I notice my home city council is in the process of making so-called conversion therapy illegal. While I'm not a big supporter of such “therapeutics,” I'm radically opposed to the notion that any representative of cultural normalcy does well by intruding on the privacy of therapeutic space. Cultural norms are intimately involved as causes in the pathologies I help people heal. Solutions to these pathologies typically lie outside the norm.
Seems to me what transpires between healers and their adult clients is at best (and even by definition) a cooperation conducted in private. When people assume authority to invade that privacy (be they authoritarian family members with a religious or moral axe to grind, elected authorities whose axes are more political or social in flavor, or third party payers whose axes are generally fiscal, ) the result is a compromise of the extraordinary nature of the therapeutic space. The majority has no say in a private diad; in fact, a majority in a group of two is mathematically impossible. Authorities have no say in a private diad. Diad decisions are made through both parties to that diad reaching an agreement, reaching consensus.

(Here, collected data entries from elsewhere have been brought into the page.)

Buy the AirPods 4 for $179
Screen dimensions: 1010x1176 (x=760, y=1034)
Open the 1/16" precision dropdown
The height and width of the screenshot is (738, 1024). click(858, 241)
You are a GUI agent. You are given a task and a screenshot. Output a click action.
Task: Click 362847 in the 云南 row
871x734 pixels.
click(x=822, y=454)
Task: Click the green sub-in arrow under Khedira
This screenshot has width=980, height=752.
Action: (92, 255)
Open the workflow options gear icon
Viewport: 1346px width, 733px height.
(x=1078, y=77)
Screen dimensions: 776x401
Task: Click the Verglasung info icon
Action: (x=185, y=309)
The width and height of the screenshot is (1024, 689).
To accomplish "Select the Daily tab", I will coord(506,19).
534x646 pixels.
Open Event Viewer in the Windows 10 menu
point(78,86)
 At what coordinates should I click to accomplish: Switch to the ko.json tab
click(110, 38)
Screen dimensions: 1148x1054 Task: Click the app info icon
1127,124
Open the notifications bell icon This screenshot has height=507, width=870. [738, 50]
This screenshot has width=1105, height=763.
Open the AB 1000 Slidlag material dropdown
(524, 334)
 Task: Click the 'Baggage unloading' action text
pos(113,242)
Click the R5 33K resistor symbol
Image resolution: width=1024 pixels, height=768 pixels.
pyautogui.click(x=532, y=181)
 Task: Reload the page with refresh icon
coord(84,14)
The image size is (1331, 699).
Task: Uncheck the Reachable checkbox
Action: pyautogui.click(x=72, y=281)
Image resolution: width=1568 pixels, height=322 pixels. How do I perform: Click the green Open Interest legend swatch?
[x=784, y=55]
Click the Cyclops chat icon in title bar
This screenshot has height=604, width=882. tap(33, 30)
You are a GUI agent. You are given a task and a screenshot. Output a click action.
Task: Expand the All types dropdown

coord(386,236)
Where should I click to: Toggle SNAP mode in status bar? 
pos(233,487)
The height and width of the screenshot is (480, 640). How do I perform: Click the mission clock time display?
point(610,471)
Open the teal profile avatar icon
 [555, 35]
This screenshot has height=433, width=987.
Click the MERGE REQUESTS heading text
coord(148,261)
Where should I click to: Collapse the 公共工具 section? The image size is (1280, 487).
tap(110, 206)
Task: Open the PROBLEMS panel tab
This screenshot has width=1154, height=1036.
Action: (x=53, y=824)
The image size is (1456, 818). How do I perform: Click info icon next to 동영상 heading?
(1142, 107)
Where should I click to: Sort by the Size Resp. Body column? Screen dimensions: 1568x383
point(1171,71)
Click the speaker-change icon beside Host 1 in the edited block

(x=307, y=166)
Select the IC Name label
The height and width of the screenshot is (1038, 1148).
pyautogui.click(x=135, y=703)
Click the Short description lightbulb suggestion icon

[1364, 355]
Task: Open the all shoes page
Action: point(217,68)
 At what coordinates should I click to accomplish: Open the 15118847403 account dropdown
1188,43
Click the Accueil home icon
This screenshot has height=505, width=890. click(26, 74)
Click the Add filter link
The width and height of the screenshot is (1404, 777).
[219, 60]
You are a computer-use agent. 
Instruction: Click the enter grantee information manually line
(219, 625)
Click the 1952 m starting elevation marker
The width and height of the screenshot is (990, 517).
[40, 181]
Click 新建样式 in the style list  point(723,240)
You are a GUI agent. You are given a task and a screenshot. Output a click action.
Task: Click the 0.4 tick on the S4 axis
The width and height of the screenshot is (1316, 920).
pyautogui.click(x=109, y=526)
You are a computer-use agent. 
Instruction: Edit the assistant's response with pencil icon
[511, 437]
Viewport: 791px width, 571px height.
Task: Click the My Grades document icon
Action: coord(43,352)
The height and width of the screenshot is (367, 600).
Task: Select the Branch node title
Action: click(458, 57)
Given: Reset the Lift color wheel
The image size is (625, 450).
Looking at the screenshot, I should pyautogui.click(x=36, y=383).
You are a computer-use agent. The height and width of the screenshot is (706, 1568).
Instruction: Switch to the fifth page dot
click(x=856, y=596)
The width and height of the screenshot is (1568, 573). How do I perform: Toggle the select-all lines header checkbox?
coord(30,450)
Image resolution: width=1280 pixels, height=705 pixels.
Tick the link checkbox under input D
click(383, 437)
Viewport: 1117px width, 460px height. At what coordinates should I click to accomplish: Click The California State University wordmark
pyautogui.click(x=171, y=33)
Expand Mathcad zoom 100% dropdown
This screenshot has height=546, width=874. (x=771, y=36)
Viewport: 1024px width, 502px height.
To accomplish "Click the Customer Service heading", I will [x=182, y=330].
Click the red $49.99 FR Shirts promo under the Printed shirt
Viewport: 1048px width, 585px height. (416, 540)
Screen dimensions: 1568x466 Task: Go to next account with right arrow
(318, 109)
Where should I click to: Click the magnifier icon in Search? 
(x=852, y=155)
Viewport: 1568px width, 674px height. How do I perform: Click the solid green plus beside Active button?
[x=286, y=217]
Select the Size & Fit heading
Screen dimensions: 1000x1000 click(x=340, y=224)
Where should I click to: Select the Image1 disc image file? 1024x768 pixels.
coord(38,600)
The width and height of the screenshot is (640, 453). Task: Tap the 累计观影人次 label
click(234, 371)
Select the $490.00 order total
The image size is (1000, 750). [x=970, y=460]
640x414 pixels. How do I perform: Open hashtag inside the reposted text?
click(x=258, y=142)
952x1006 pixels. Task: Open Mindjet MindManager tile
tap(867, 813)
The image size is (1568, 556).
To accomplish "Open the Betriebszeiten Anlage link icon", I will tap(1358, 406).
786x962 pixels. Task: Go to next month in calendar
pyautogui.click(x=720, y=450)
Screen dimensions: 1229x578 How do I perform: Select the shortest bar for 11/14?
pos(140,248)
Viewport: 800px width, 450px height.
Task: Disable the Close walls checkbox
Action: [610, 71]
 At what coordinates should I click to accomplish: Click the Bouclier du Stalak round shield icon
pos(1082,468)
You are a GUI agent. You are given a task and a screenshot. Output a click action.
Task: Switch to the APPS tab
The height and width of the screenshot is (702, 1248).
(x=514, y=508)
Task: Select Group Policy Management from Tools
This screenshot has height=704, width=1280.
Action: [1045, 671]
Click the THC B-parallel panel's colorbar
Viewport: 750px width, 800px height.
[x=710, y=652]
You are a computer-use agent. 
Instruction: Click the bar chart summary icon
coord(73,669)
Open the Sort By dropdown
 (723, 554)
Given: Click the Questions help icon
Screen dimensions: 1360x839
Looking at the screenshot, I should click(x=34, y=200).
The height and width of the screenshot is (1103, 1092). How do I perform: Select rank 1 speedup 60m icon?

Any apt therapist knows that taking on an agenda from a third party that is not principally involved in the process and subsequently inflicting that agenda upon an unwilling client is not therapy at all. I cannot see how any therapeutic good could emerge from the obviously flawed process that would ensue. This applies not only to conversion “therapy.” It applies to many more prevalent instances where for example third party payers insist on particular methods such as CBT or medical model diagnostics, spiritually based total abstinence models of recovery and the like. I’m not opposed to any of these methods or models. Where appropriate, they’re effective and good. I’m opposed to their being imposed by outside parties.
I'm saying that in therapy, the goal to work towards is properly a client's decision, meaning the client independently volunteers for it; and whether and how to join in facilitating the client’s work towards that goal is a therapist's decision. Through a process of mutual volunteering and inviting, therapist and client reach agreements that apply within their unique and extraordinary interpersonal space. In that space where there is agreement between client and therapist, therapeutic interaction is possible, growth is possible, healing is possible. Failing that agreement nothing good or therapeutic is likely, and the process is probably pointless and should probably stop.
As a therapist working with clients I have learned that it is important to accept my client's initial goals if at all possible. Even if I believe their pursuit is unlikely to succeed, the client usually needs to learn that for themselves by pursuing it. Enlightenment comes to mind: Enlightenment is a state that transcends desire, but every seeker desires it. A seeker must seek until they give up. The sutras and the Bible both tell us this story. I'm certain more immediate examples exist: How many times have you heard of a couple trying to get pregnant and failing, only to succeed after they gave up on it? Discouraging the pursuit from the outside interferes with the pursuit's coming ultimately to discourage itself. The only client goals I find impossible to agree with would be goals that by definition are dehumanizing or goals that present an immediate physical danger to clients themselves or others.
Given a therapist is professionally licensed, effective channels exist through which dissatisfied clients can seek assistance. Professional regulatory bodies come to mind. City council is not the best or most effective channel to seek redress. Making a bylaw against "Conversion Therapy" cannot constitutionally prohibit people from having a private dialogue toward its purpose. A by-law may make it unsafe to employ that specific term. People will just go ahead and call it something else. Until someone comes up with a way to define "Therapy" in a way that legally distinguishes it from talking (and no one has succeeded in doing that to date) no law that respects freedom of speech can prevent it from happening. It can't even stop unqualified self-proclaimed "professionals" from calling themselves "therapists" and describing what they do as "therapy."
Maybe that's for the best. If a reasonable person believes their own sexual preferences are not right and, driven by that belief of theirs, seeks professional help to change them, I think that's nobody's business but their own. Anyone else who either thinks that such a goal is impossible to achieve and/or that such a person does better to instead change their beliefs does well to stay in their own lane. No one who believes that a client's goals are unachievable or improper ought to be involved in a therapeutic process involving that client and those goals. Motivation aside, their intrusion into the extraordinary interpersonal space that exists between therapist and client is as inappropriate as it can possibly be. It makes no difference whether it's a parent interfering with their gay child's coming to terms with their homosexuality because they believe it to be sinful, or a well-intended politician interfering with a a client's efforts to redirect their own sexual desires because they believe it to be impossible, or an insurance company that won't support anything other than cognitive-behavioral approaches to therapeutics because they believe it is more cost effective. Whether they're trying to save a soul, or an heartfelt idea about the nature of human sexual orientation, or a buck; or even whether they are correct or incorrect in what they believe: these concerns are irrelevant unless the client shares them. They need to stay out of it; it's frankly none of their business.
In sum, any major problem with "Conversion Therapy" generally results from third parties imposing from outside methods and/or objectives upon therapists and clients. When these third parties are parents in custody of, and inflicting processes on minor child(ren) against their child(ren)'s wishes, changing the laws surrounding child custody and welfare might prove helpful, but that is beyond the reach of city council. Changing bylaws won't solve the problem.